**Compiti dell'esercizio**.
1 – Nel brano sugli orologi Swatch ispirati all'arte, con quale immagine si unisce l'onda di Hokusai nell'orologio?
2 – Prosegui il brano sugli orologi Swatch ispirati all'arte, ripartendo subito dopo la sua ultima frase.

┌─ Estratto

Dopo di che c’è Magritte, uno dei massimi esponenti del Surrealismo, che in maniera molto leggera, assolutamente non intellettuale nel senso proprio del termine, riflette la voglia di giocare, di provocare, la voglia di prendere le cose sempre un po’ con quell’ironia e quel pizzico di humor tipici di Swatch. “In questa Art Collection abbiamo compiuto proprio lo stesso gesto di Magritte – riprende Giordanetti -, che prendeva degli oggetti quotidiani molto vicini alla conoscenza di chiunque e li trasformava, li metteva fuori contesto, per farne qualcosa di completamente nuovo. E lo stesso abbiamo fatto con l’iconica onda di Hokusai, che in questo orologio si innesta con l’immagine di un antico astrolabio per rafforzare il significato metaforico del mare e della navigazione. Tanto è vero che “Sotto il fiume di Kanagawa” è un’opera conosciutissima ma al tempo stesso in questa serie chiude in un certo senso il cerchio del pop: perché se la conosci già, allora la riconosci; ma se non la conosci, ti colpisce perché è comunque di design“, sottolinea ancora.

E arriviamo così a Firenze, con le due opere più rappresentative e ammirate delle Gallerie degli Uffizi: la Nascita di Venere e la Primavera di Sandro Botticelli. Due quadri che racchiudono l’idea di bellezza per antonomasia ma anche il senso del tempo. Gli orologi ispirati a queste opere sono, a nostro parere, i più potenti di tutta la collezione perché incarnano alla perfezione quel concetto di rielaborazione dell’immagine messo in pratica da Swatch che ne fa degli straordinari pezzi di design. “Non siamo più legati alla definizione di opera d’arte di un tempo, ora si può declinare in tante maniere, come anche un orologio”, chiosa Simone Rovida, responsabile dell’Area Strategie Digitali delle Gallerie degli Uffizi. “Questi orologi giocano sul dettaglio e questo scambio della parte per il tutto invoglia anche a vedere poi l’opera nella sua interezza nel museo. L’idea ora è che il museo viene da voi, non che voi se volete venite al museo”. Ecco quindi che nell’epoca in cui i musei si possono visitare ormai a distanza con i visori virtuali e in cui il digitale ci consente di analizzare anche ogni singola pennellata dell’artista, ecco che la trasposizione di questi capolavori su un orologio, per di più analogico, è un atto quasi rivoluzionario, capace di invertire il flusso e riportare i visitatori all’esperienza fisica nei musei.

└─
┌─ Elenco dei dati

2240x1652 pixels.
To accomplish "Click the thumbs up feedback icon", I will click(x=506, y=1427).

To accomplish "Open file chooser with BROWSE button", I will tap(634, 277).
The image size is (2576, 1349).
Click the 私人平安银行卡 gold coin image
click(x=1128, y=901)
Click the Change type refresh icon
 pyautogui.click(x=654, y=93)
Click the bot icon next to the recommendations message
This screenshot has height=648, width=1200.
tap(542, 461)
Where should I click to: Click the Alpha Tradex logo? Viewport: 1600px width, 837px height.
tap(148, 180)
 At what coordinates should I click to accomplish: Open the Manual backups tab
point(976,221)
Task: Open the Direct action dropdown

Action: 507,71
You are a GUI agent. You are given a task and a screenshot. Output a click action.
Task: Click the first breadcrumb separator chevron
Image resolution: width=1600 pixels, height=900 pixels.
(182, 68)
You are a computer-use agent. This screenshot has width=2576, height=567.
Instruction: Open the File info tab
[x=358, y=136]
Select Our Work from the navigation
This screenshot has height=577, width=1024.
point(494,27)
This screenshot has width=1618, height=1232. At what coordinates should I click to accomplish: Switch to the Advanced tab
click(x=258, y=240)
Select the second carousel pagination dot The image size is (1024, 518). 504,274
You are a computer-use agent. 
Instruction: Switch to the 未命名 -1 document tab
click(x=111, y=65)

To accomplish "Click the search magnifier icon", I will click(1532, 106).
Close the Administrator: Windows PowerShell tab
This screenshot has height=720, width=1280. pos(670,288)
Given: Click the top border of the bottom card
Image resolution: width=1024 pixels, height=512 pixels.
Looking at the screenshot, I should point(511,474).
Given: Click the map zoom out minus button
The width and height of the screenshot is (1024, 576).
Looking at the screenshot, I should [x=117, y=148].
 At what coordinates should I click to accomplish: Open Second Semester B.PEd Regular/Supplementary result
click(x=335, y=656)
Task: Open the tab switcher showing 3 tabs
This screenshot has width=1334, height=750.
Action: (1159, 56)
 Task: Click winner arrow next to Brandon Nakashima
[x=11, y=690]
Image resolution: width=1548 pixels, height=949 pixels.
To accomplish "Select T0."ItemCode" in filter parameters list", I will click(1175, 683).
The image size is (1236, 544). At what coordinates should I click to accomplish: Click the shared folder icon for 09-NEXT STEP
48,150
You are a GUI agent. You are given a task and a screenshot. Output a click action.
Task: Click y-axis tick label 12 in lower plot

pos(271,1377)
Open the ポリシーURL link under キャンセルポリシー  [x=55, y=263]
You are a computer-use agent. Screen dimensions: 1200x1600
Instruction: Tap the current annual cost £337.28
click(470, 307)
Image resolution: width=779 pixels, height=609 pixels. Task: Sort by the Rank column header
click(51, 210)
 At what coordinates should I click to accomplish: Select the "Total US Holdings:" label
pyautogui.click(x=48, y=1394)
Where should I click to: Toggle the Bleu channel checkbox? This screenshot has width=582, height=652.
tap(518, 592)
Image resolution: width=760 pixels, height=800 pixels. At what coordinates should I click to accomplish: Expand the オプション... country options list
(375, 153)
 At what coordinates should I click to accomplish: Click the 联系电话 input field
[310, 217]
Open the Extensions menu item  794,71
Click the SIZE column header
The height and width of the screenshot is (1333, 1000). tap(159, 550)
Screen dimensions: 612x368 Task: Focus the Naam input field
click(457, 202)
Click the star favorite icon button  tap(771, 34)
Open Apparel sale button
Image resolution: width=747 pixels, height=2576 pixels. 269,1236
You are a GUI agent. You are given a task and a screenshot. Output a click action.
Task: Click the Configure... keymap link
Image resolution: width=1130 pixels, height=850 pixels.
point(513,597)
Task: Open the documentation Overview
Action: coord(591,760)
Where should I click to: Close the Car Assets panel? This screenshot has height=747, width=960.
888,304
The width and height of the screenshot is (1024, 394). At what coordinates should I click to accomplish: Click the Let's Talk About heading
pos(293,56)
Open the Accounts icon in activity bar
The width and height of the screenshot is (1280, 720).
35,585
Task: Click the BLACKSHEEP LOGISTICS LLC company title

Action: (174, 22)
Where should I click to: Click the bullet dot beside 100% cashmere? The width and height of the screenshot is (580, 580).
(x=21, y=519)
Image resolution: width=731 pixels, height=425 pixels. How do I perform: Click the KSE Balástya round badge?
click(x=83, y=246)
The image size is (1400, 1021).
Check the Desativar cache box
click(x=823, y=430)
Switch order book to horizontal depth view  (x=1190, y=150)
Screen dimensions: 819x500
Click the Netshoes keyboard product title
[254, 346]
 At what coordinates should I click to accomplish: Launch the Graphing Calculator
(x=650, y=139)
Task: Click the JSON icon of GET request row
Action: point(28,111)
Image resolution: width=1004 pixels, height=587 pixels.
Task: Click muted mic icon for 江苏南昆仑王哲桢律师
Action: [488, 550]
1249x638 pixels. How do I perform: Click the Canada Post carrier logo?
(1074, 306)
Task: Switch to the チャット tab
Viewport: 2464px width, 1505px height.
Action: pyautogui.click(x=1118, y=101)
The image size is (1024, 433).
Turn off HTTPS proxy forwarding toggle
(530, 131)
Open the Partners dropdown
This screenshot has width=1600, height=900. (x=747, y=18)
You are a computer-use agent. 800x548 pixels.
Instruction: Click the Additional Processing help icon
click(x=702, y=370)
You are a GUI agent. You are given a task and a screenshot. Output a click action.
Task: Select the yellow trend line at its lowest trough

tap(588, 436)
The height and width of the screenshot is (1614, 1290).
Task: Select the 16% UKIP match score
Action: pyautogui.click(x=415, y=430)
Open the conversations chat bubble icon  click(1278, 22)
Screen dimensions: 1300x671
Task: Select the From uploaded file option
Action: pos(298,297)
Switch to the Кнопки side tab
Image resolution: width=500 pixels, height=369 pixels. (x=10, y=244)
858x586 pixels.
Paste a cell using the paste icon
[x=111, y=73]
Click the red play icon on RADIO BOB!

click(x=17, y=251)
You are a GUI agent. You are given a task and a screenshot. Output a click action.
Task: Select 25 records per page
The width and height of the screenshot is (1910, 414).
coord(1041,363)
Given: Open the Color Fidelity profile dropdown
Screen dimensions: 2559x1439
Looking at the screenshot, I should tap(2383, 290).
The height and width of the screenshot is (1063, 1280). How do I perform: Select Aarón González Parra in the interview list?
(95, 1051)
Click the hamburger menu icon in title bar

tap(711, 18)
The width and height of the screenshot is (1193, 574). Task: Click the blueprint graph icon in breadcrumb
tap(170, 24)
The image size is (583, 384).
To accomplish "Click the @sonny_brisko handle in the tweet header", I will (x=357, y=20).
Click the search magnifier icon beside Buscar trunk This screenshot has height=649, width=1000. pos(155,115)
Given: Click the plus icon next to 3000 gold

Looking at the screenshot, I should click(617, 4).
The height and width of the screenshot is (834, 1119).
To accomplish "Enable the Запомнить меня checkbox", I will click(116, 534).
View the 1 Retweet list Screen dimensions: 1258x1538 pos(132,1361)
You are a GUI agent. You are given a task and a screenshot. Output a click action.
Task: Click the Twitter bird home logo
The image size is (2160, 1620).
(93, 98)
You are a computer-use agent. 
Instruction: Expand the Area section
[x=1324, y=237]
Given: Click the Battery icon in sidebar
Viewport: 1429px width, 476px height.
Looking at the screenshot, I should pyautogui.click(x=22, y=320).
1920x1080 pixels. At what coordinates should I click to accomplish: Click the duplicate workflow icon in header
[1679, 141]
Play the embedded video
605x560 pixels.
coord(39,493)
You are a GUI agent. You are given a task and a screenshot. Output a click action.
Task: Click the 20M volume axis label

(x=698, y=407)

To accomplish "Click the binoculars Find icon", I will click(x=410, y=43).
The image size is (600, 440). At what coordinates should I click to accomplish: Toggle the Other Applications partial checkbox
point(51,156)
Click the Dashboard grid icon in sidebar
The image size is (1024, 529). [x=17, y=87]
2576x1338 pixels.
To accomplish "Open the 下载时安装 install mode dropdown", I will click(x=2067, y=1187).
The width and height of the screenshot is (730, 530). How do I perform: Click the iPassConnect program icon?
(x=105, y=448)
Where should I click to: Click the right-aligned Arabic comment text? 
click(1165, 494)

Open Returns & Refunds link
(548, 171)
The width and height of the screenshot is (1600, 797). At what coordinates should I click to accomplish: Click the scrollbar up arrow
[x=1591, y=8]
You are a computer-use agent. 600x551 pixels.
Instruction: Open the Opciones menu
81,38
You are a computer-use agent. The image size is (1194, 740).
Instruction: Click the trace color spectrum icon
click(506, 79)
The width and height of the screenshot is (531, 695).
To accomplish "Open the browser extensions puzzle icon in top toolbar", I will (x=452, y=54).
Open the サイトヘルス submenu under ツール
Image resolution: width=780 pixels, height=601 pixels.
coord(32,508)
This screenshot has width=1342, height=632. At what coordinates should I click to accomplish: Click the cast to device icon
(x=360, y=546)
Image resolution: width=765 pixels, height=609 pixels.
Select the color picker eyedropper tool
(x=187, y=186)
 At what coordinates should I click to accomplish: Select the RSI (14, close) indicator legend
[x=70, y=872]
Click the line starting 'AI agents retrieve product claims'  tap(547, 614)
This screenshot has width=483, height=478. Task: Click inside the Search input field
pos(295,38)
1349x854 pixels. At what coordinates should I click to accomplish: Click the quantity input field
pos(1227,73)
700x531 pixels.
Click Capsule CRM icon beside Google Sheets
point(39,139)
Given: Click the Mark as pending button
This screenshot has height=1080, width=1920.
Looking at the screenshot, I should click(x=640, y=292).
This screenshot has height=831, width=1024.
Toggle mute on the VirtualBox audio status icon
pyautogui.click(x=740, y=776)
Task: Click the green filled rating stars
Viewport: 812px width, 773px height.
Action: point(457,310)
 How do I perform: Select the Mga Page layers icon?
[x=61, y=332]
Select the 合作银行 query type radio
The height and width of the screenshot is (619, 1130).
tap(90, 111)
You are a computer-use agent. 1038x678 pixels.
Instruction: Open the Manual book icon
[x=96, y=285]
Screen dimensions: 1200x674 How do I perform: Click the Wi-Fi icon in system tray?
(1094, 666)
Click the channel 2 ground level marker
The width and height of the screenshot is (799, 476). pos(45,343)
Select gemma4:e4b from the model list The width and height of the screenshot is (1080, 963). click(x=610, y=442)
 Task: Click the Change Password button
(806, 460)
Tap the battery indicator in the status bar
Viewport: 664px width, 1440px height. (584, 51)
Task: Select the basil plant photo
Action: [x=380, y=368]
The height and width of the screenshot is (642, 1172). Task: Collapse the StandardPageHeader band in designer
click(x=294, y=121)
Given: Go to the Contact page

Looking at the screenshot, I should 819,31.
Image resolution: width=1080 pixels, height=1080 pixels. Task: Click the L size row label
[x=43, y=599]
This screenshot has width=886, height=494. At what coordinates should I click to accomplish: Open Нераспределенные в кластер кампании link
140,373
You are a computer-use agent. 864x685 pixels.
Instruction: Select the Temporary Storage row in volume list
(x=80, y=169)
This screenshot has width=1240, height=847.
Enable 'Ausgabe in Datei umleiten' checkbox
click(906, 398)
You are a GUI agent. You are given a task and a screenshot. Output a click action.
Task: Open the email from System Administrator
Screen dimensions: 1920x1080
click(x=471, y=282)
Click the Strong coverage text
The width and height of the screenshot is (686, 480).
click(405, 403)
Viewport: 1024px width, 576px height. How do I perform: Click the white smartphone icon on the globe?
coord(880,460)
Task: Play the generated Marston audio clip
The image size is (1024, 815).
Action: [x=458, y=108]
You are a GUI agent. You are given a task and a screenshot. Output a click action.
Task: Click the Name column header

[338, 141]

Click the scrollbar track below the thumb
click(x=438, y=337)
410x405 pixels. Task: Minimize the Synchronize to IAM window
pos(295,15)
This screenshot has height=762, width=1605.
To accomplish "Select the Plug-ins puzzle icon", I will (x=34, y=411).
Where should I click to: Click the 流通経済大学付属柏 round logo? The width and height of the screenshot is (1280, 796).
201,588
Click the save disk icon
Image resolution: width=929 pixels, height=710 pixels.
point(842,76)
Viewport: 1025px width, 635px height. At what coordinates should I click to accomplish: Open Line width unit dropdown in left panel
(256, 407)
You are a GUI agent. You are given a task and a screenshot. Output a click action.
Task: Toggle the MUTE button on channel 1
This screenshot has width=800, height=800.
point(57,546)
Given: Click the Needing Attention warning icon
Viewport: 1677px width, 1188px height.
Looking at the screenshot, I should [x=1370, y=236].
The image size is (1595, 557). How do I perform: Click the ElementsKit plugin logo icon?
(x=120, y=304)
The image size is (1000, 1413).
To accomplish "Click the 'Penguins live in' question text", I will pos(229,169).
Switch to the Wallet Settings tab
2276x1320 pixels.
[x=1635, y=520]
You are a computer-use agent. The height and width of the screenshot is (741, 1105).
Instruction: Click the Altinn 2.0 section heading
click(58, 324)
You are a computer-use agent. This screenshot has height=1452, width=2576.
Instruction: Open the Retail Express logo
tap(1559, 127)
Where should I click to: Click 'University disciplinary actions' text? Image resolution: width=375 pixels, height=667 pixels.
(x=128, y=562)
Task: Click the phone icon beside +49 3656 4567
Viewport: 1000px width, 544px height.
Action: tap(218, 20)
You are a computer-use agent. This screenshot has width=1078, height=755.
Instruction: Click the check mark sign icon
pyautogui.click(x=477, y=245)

└─

**Le risposte**.
1 – Con l'immagine di un antico astrolabio.

2 –
“Effettivamente l’intero progetto Swatch Art Journey è nato sei anni fa, quando il Rijksmuseum di Amsterdam ci ha chiesto di collaborare: volevano che attraverso la rappresentazione su uno Swatch di alcuni dei loro quadri la gente avesse poi voglia di tornare a vedere le opere. Neanche a dirlo, fu un successo e si ritrovarono presto le code davanti all’ingresso”. Poi certo, in questi anni, Swatch ha affinato il suo approccio all’arte, arrivando a giocarci come nel caso dei due orologi dedicati a Magritte. Uno di questi è tratto dall’autoritratto del pittore “Figlio dell’uomo” del 1964, in cui la faccia del soggetto con la bombetta è oscurata da una mela verde sospesa: sul cinturino c’è scritto “Ceci est une Swatch avec une pomme”, ovvero “Questo è uno Swatch con una mela“, ironico riferimento all’Apple Watch. D’altra parte, il marchio svizzero è stato a suo tempo pioniere anche dell’orologeria digitale, senza mai snaturare però la sua natura analogica, anzi, riuscendo a ridarle centralità nella contemporaneità: “L’orologio è uno degli oggetti più utili che esistano. Ha una presenza discreta, raccoglie tutto quello che succede in qualche modo, si carica di tutte le energie, è molto legato alla prima volta che lo indossi – rileva Giordanetti -. È un oggetto molto simbolico. La vita te la ricordi anche così. È un segnatempo ma anche molto altro. È un oggetto anche molto intimo, la dice lunga sulla personalità di chi lo indossa e sul suo lato emotivo”. E se è vero che l’opera d’arte è di per sé suggellante di un momento, anche l’orologio rappresenta un punto di vista del periodo storico in cui in cui viene creato: “Sì, al tempo stesso è parte di un racconto e vive di una vita propria che gli è data dal movimento – analizza quindi Carlo Giordanetti -. E può superare esso stesso il limite del tempo perché noi possiamo mantenerlo in vita cambiandogli la batteria e continua a vivere. Ogni volta che apriamo un negozio in una città del mondo per prima cosa arriva gente da ovunque con dei vecchi Swatch da riparare, li ritirano fuori e ritornano a nuova vita”.